Autre avantage majeur, la tolérance est souvent jugée meilleure que celle des chimiothérapies lourdes. Les effets secondaires existent, en particulier la fatigue, les nausées ou l’atteinte de la moelle osseuse, mais ils sont en général plus supportables que les toxicités classiques des protocoles cytotoxiques. À cela s’ajoute un bénéfice direct sur la qualité de vie : de nombreux patients décrivent une diminution des douleurs, une autonomie accrue et la possibilité de maintenir leurs activités quotidiennes plus longtemps.
Enfin, les radioligands s’inscrivent dans une logique de médecine personnalisée grâce au principe du théranostic. Avant de proposer le traitement, une imagerie TEP permet de vérifier que la tumeur exprime bien la cible du radioligand.

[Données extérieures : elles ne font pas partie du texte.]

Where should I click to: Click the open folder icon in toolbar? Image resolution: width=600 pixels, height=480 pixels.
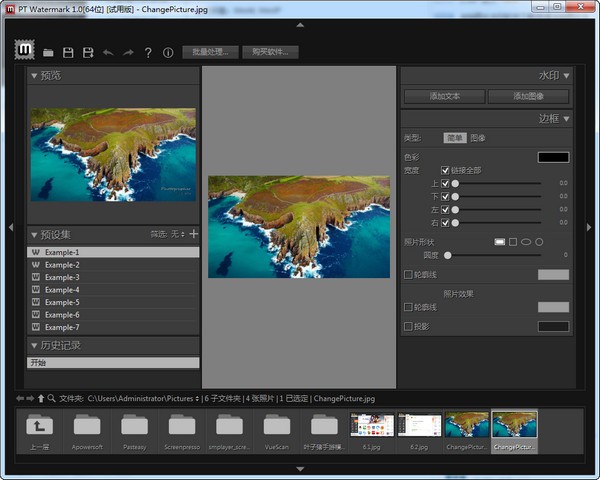(x=48, y=52)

Le patient n’est traité que si la cible est présente, garantissant une stratégie adaptée et réellement individualisée.
Quelles sont les limites actuelles de la RIV ?
Tout n’est pas réglé et la RIV pose encore plusieurs défis. Sa disponibilité reste limitée, car seuls les centres spécialisés de médecine nucléaire, disposant d’infrastructures adaptées, peuvent les administrer. La logistique est également complexe : les isotopes radioactifs ont une durée de vie courte et doivent être produits puis livrés rapidement, ce qui impose une organisation lourde et fragile.
Le coût est un autre obstacle. Chaque traitement se chiffre en dizaines de milliers d’euros, ce qui soulève la question de son financement et du remboursement à grande échelle, avec un risque d’inégalités d’accès selon les territoires. Enfin, même si leur tolérance est globalement meilleure que celle de la chimiothérapie, les radioligands ne sont pas dépourvus de toxicité. Ils exposent à un risque d’atteinte de la moelle osseuse, avec baisse des globules et des plaquettes, et peuvent entraîner une toxicité rénale ou digestive.
Des essais dans le cancer du sein, du rein et du cerveau
La recherche continue à un rythme soutenu. De nombreux essais cliniques explorent l’efficacité des radioligands dans d’autres types de cancers. Dans le cancer du sein, certains radioligands ciblent spécifiquement les récepteurs HER2. Dans le cancer du rein, les chercheurs explorent la cible CAIX. En hématologie, plusieurs projets portent sur les lymphomes ou le myélome multiple. Enfin, même les tumeurs cérébrales comme le glioblastome commencent à être abordées avec cette stratégie. Ces perspectives laissent entrevoir un élargissement considérable du champ d’application des radioligands. Ce qui est aujourd’hui une innovation réservée à quelques indications pourrait, demain, devenir un pilier de la cancérologie moderne.